## START RECORDS TO PROCESS
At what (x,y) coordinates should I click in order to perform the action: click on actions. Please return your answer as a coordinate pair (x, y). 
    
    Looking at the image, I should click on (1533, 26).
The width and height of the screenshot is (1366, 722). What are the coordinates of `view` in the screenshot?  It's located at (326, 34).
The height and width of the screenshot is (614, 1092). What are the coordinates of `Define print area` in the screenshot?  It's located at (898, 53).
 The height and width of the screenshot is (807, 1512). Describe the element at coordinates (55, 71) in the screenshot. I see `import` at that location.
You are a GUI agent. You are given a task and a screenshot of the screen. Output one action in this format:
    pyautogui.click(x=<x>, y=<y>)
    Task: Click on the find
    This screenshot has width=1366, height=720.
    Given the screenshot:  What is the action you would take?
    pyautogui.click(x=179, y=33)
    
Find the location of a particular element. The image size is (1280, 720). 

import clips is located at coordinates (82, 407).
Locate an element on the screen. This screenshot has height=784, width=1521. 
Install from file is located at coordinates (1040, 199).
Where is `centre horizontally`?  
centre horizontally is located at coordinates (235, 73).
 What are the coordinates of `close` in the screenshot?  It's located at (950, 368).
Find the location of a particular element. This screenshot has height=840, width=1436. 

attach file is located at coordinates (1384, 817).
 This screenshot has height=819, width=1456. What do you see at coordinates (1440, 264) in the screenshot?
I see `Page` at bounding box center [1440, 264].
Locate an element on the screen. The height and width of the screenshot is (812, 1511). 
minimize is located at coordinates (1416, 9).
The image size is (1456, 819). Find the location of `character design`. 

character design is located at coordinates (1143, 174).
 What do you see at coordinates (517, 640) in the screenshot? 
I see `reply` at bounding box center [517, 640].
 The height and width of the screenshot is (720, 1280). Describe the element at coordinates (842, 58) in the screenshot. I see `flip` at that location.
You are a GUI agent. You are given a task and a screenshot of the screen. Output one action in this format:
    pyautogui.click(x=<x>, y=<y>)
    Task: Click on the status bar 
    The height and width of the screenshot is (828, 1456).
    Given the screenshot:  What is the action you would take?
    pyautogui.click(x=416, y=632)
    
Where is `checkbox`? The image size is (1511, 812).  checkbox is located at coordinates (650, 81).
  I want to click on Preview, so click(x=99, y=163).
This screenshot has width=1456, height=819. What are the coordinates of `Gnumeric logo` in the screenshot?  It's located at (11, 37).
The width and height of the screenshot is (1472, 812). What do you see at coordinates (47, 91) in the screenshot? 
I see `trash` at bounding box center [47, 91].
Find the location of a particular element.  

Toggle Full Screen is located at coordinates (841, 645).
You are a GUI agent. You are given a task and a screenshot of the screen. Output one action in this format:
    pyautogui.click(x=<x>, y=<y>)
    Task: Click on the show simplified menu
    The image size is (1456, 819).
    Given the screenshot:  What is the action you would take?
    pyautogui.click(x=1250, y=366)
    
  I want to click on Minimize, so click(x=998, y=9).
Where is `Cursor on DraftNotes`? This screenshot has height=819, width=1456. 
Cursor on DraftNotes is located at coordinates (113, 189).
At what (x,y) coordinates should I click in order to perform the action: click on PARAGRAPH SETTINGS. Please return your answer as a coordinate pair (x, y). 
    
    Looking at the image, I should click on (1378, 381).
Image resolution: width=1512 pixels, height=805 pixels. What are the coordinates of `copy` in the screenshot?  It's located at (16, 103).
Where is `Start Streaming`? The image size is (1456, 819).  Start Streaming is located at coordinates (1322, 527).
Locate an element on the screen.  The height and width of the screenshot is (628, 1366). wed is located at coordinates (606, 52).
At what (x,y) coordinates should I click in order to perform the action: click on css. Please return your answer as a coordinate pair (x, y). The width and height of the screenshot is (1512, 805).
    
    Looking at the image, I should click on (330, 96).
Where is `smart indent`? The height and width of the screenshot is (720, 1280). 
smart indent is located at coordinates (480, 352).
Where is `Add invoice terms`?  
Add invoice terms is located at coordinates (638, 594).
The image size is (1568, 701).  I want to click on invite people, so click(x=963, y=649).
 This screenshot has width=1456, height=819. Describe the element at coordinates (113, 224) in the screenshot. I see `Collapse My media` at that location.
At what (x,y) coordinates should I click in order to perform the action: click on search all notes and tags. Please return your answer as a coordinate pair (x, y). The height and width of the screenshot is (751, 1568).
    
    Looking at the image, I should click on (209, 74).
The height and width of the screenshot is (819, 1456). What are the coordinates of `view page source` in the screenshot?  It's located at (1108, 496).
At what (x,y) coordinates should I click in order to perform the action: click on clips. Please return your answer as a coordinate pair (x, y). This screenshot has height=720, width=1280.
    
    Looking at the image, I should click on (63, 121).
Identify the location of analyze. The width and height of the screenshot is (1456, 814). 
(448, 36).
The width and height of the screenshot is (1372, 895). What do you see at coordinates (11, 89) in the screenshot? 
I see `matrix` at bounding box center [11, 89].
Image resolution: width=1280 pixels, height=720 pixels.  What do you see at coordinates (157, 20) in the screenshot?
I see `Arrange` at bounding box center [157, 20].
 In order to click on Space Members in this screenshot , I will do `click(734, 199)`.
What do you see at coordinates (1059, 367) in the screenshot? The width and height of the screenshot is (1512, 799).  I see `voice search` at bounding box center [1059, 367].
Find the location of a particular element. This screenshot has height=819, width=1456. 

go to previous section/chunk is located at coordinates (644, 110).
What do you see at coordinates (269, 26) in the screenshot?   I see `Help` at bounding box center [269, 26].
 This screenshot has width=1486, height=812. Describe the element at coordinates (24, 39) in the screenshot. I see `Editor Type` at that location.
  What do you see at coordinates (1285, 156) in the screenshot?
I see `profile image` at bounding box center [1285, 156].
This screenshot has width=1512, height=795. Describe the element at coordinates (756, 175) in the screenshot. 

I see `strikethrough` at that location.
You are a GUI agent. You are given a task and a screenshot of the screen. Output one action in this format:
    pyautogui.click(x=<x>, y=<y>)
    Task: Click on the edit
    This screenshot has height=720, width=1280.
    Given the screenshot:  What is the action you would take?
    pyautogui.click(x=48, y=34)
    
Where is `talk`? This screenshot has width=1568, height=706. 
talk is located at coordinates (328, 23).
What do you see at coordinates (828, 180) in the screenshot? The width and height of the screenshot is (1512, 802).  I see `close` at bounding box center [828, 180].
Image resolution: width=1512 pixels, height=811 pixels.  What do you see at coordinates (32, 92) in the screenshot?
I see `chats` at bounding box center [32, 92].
## END RECORDS TO PROCESS
- STATED GOAL
Please turn the records above into a JSON list of strings with one string per line, leaving out any blank lines.

- OUTPUT OF THE TASK
[
  "At what (x,y) coordinates should I click in order to perform the action: click on actions. Please return your answer as a coordinate pair (x, y). ",
  "    Looking at the image, I should click on (1533, 26).",
  "The width and height of the screenshot is (1366, 722). What are the coordinates of `view` in the screenshot?  It's located at (326, 34).",
  "The height and width of the screenshot is (614, 1092). What are the coordinates of `Define print area` in the screenshot?  It's located at (898, 53).",
  " The height and width of the screenshot is (807, 1512). Describe the element at coordinates (55, 71) in the screenshot. I see `import` at that location.",
  "You are a GUI agent. You are given a task and a screenshot of the screen. Output one action in this format:",
  "    pyautogui.click(x=<x>, y=<y>)",
  "    Task: Click on the find",
  "    This screenshot has width=1366, height=720.",
  "    Given the screenshot:  What is the action you would take?",
  "    pyautogui.click(x=179, y=33)",
  "Find the location of a particular element. The image size is (1280, 720). ",
  "import clips is located at coordinates (82, 407).",
  "Locate an element on the screen. This screenshot has height=784, width=1521. ",
  "Install from file is located at coordinates (1040, 199).",
  "Where is `centre horizontally`?  ",
  "centre horizontally is located at coordinates (235, 73).",
  " What are the coordinates of `close` in the screenshot?  It's located at (950, 368).",
  "Find the location of a particular element. This screenshot has height=840, width=1436. ",
  "attach file is located at coordinates (1384, 817).",
  " This screenshot has height=819, width=1456. What do you see at coordinates (1440, 264) in the screenshot?",
  "I see `Page` at bounding box center [1440, 264].",
  "Locate an element on the screen. The height and width of the screenshot is (812, 1511). ",
  "minimize is located at coordinates (1416, 9).",
  "The image size is (1456, 819). Find the location of `character design`. ",
  "character design is located at coordinates (1143, 174).",
  " What do you see at coordinates (517, 640) in the screenshot? ",
  "I see `reply` at bounding box center [517, 640].",
  " The height and width of the screenshot is (720, 1280). Describe the element at coordinates (842, 58) in the screenshot. I see `flip` at that location.",
  "You are a GUI agent. You are given a task and a screenshot of the screen. Output one action in this format:",
  "    pyautogui.click(x=<x>, y=<y>)",
  "    Task: Click on the status bar ",
  "    The height and width of the screenshot is (828, 1456).",
  "    Given the screenshot:  What is the action you would take?",
  "    pyautogui.click(x=416, y=632)",
  "Where is `checkbox`? The image size is (1511, 812).  checkbox is located at coordinates (650, 81).",
  "  I want to click on Preview, so click(x=99, y=163).",
  "This screenshot has width=1456, height=819. What are the coordinates of `Gnumeric logo` in the screenshot?  It's located at (11, 37).",
  "The width and height of the screenshot is (1472, 812). What do you see at coordinates (47, 91) in the screenshot? ",
  "I see `trash` at bounding box center [47, 91].",
  "Find the location of a particular element.  ",
  "Toggle Full Screen is located at coordinates (841, 645).",
  "You are a GUI agent. You are given a task and a screenshot of the screen. Output one action in this format:",
  "    pyautogui.click(x=<x>, y=<y>)",
  "    Task: Click on the show simplified menu",
  "    The image size is (1456, 819).",
  "    Given the screenshot:  What is the action you would take?",
  "    pyautogui.click(x=1250, y=366)",
  "  I want to click on Minimize, so click(x=998, y=9).",
  "Where is `Cursor on DraftNotes`? This screenshot has height=819, width=1456. ",
  "Cursor on DraftNotes is located at coordinates (113, 189).",
  "At what (x,y) coordinates should I click in order to perform the action: click on PARAGRAPH SETTINGS. Please return your answer as a coordinate pair (x, y). ",
  "    Looking at the image, I should click on (1378, 381).",
  "Image resolution: width=1512 pixels, height=805 pixels. What are the coordinates of `copy` in the screenshot?  It's located at (16, 103).",
  "Where is `Start Streaming`? The image size is (1456, 819).  Start Streaming is located at coordinates (1322, 527).",
  "Locate an element on the screen.  The height and width of the screenshot is (628, 1366). wed is located at coordinates (606, 52).",
  "At what (x,y) coordinates should I click in order to perform the action: click on css. Please return your answer as a coordinate pair (x, y). The width and height of the screenshot is (1512, 805).",
  "    Looking at the image, I should click on (330, 96).",
  "Where is `smart indent`? The height and width of the screenshot is (720, 1280). ",
  "smart indent is located at coordinates (480, 352).",
  "Where is `Add invoice terms`?  ",
  "Add invoice terms is located at coordinates (638, 594).",
  "The image size is (1568, 701).  I want to click on invite people, so click(x=963, y=649).",
  " This screenshot has width=1456, height=819. Describe the element at coordinates (113, 224) in the screenshot. I see `Collapse My media` at that location.",
  "At what (x,y) coordinates should I click in order to perform the action: click on search all notes and tags. Please return your answer as a coordinate pair (x, y). The height and width of the screenshot is (751, 1568).",
  "    Looking at the image, I should click on (209, 74).",
  "The height and width of the screenshot is (819, 1456). What are the coordinates of `view page source` in the screenshot?  It's located at (1108, 496).",
  "At what (x,y) coordinates should I click in order to perform the action: click on clips. Please return your answer as a coordinate pair (x, y). This screenshot has height=720, width=1280.",
  "    Looking at the image, I should click on (63, 121).",
  "Identify the location of analyze. The width and height of the screenshot is (1456, 814). ",
  "(448, 36).",
  "The width and height of the screenshot is (1372, 895). What do you see at coordinates (11, 89) in the screenshot? ",
  "I see `matrix` at bounding box center [11, 89].",
  "Image resolution: width=1280 pixels, height=720 pixels.  What do you see at coordinates (157, 20) in the screenshot?",
  "I see `Arrange` at bounding box center [157, 20].",
  " In order to click on Space Members in this screenshot , I will do `click(734, 199)`.",
  "What do you see at coordinates (1059, 367) in the screenshot? The width and height of the screenshot is (1512, 799).  I see `voice search` at bounding box center [1059, 367].",
  "Find the location of a particular element. This screenshot has height=819, width=1456. ",
  "go to previous section/chunk is located at coordinates (644, 110).",
  "What do you see at coordinates (269, 26) in the screenshot?   I see `Help` at bounding box center [269, 26].",
  " This screenshot has width=1486, height=812. Describe the element at coordinates (24, 39) in the screenshot. I see `Editor Type` at that location.",
  "  What do you see at coordinates (1285, 156) in the screenshot?",
  "I see `profile image` at bounding box center [1285, 156].",
  "This screenshot has width=1512, height=795. Describe the element at coordinates (756, 175) in the screenshot. ",
  "I see `strikethrough` at that location.",
  "You are a GUI agent. You are given a task and a screenshot of the screen. Output one action in this format:",
  "    pyautogui.click(x=<x>, y=<y>)",
  "    Task: Click on the edit",
  "    This screenshot has height=720, width=1280.",
  "    Given the screenshot:  What is the action you would take?",
  "    pyautogui.click(x=48, y=34)",
  "Where is `talk`? This screenshot has width=1568, height=706. ",
  "talk is located at coordinates (328, 23).",
  "What do you see at coordinates (828, 180) in the screenshot? The width and height of the screenshot is (1512, 802).  I see `close` at bounding box center [828, 180].",
  "Image resolution: width=1512 pixels, height=811 pixels.  What do you see at coordinates (32, 92) in the screenshot?",
  "I see `chats` at bounding box center [32, 92]."
]